Speaking English can be hard
So there you are, doing your best to prepare for an important presentation, and one of your study group speaks lousy English. Irritating just doesn’t cover it if you’re ambitious and hell bent on a good mark.
According to a recent survey published by the international website StudyPortals, Groningen is proclaimed the best of all Dutch universities by international students. But unfortunately, the Dutch students complain about their English.
Mark Schonenbeek (25) is a second-year Master’s student of marketing. He regularly does joint assignments with other students from his year. ‘Although students from Asia tend to work hard, their pronunciation of English is usually diabolical’, says Mark. A Chinese accent may sound cute, but it’s a real nuisance when you’re trying to give a serious presentation.
The University of Groningen applies strict selection criteria for English-taught Master’s programmes. Students are not only required to have good marks and write a decent application letter, they must also have a good command of the English language. They are expected to demonstrate their English skills by taking an internationally recognized test, the Toefl test for example. It’s compulsory, and intended to weed out students who are not up to standard.
Antoinette Maassen from the University of Groningen Language Centre also thinks that many Asian students are less good at English, but she cannot produce hard figures. ‘They often achieve lower scores in the English tests’, she says.
But there are also differences within Europe. In general, East-European students score less well than West-Europeans. Having said this, it may have more to do with the test methods than with their standard of English. ‘West-European students are used to multiple-choice tests. This probably makes things easier for them’, says Maassen.
High Toefl scores
Many English Master’s programmes require a Toefl score of 580 points. Biology and Euroculture are two such programmes. But students wanting to take American Studies, for example, must score 620 points. This is almost the standard of a native speaker.
If you don’t achieve this score, hard luck; you won’t be admitted. But no matter how good students’ English may seem on paper, they can still get into problems in practical situations.

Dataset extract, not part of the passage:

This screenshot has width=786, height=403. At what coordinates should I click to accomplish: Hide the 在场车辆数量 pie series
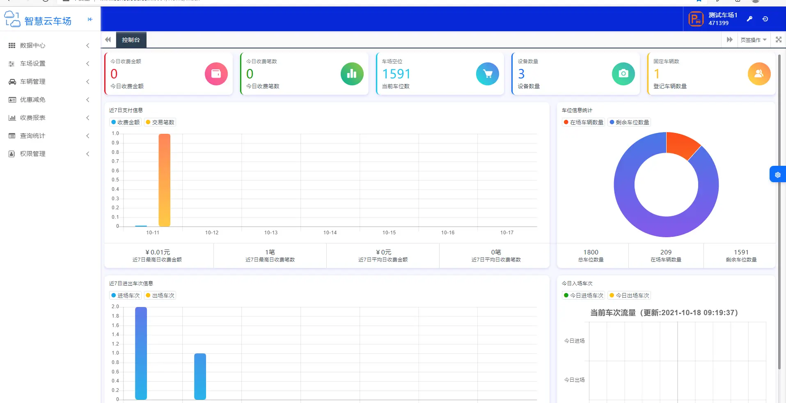click(x=583, y=122)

Sanne Klarenbeeks (23) is taking a Master’s in European Law and has no complaints about the strict admission requirements. Most of her fellow students have a high standard of English, but she notices differences between the various Europeans. ‘German Master’s students are often brilliant at English, as are the Scandinavians. Students from the Baltic States are often good at writing English, but less good at speaking it. This is very annoying when you’re working on a discussion’, says Sanne.
Students intending to take the English Master’s in Journalism Studies in the Faculty of Arts must also score 620 in the Toefl test, bringing them to close to the native speaker standard. ‘We need to set this strict criterion for English to make sure that students can cope with the tough programme requirements’, says degree programme manager Sanna Buurke.
Buurke admits that it can be a problem if students are not fluent enough to take part in group assignments and discussions. Her department tries to avoid this situation by conducting telephone interviews with everyone before admitting them to the programme. This is done after their written English has been judged satisfactory. ‘I’m always pleased if the interview confirms the test score’, says Buurke. However, if this is not the case, the student in question may be turned down.
Diane Black tries to polish the students’ written English by giving courses in English academic writing for international Master’s and PhD students. She regularly comes across international students experiencing problems with the language, although things are improving.
Black: ‘International students who speak Slavic or Asian languages find it difficult to use articles, as they don’t exist in their language. French and Persian are very poetic languages. Students who speak them must learn to be more concise, as this is what’s needed when writing English academic articles.’
So what do international students themselves think? Juanto Alfombro (26) from Peru started the Master’s in International Economics two years ago. Although his standard of English was initially deemed satisfactory, the South-American had a hard time. ‘I had really had to get my head down; I failed all my exams.’
Juanto had adjust to the group assignments, where English was the only language spoken despite the fact that everyone also spoke Spanish. He thinks that students in Groningen are highly enthusiastic and passionate about their studies. ‘In Lima, where I started studying, everyone was much more laid back’, he laughs. ‘But I’ve learned a lot and hope to graduate later this year.’